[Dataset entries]
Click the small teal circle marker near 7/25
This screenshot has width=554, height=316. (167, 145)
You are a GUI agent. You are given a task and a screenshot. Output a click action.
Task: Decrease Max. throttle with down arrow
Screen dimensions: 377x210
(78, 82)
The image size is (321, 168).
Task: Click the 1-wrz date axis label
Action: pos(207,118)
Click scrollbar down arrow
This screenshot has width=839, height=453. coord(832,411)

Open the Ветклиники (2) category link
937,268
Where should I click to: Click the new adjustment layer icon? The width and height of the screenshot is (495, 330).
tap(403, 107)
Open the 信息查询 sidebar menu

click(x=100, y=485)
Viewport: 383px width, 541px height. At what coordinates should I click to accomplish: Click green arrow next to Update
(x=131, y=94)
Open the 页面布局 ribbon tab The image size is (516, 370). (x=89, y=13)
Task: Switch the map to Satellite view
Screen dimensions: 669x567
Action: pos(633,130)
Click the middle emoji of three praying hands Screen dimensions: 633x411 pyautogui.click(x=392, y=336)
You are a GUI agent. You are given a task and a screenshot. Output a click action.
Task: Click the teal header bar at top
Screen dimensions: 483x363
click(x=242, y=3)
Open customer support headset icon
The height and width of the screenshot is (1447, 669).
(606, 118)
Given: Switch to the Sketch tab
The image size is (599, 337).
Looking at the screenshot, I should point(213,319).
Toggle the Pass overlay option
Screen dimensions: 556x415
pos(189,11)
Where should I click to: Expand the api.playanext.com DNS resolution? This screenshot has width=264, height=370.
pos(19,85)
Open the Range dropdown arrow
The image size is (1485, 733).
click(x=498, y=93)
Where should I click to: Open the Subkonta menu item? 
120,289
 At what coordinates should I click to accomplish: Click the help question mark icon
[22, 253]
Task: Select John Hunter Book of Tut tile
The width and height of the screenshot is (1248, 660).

WHAT THE TASK ASKS ▸ Reproduce the data. Match each line exactly.

SOLVED EXERCISE ▸
Click the small teal circle marker near 7/25
This screenshot has width=554, height=316. (167, 145)
You are a GUI agent. You are given a task and a screenshot. Output a click action.
Task: Decrease Max. throttle with down arrow
Screen dimensions: 377x210
(78, 82)
The image size is (321, 168).
Task: Click the 1-wrz date axis label
Action: pos(207,118)
Click scrollbar down arrow
This screenshot has width=839, height=453. coord(832,411)

Open the Ветклиники (2) category link
937,268
Where should I click to: Click the new adjustment layer icon? The width and height of the screenshot is (495, 330).
tap(403, 107)
Open the 信息查询 sidebar menu

click(x=100, y=485)
Viewport: 383px width, 541px height. At what coordinates should I click to accomplish: Click green arrow next to Update
(x=131, y=94)
Open the 页面布局 ribbon tab The image size is (516, 370). (x=89, y=13)
Task: Switch the map to Satellite view
Screen dimensions: 669x567
Action: pos(633,130)
Click the middle emoji of three praying hands Screen dimensions: 633x411 pyautogui.click(x=392, y=336)
You are a GUI agent. You are given a task and a screenshot. Output a click action.
Task: Click the teal header bar at top
Screen dimensions: 483x363
click(x=242, y=3)
Open customer support headset icon
The height and width of the screenshot is (1447, 669).
(606, 118)
Given: Switch to the Sketch tab
The image size is (599, 337).
Looking at the screenshot, I should point(213,319).
Toggle the Pass overlay option
Screen dimensions: 556x415
pos(189,11)
Where should I click to: Expand the api.playanext.com DNS resolution? This screenshot has width=264, height=370.
pos(19,85)
Open the Range dropdown arrow
The image size is (1485, 733).
click(x=498, y=93)
Where should I click to: Open the Subkonta menu item? 
120,289
 At what coordinates should I click to accomplish: Click the help question mark icon
[22, 253]
Task: Select John Hunter Book of Tut tile
The width and height of the screenshot is (1248, 660).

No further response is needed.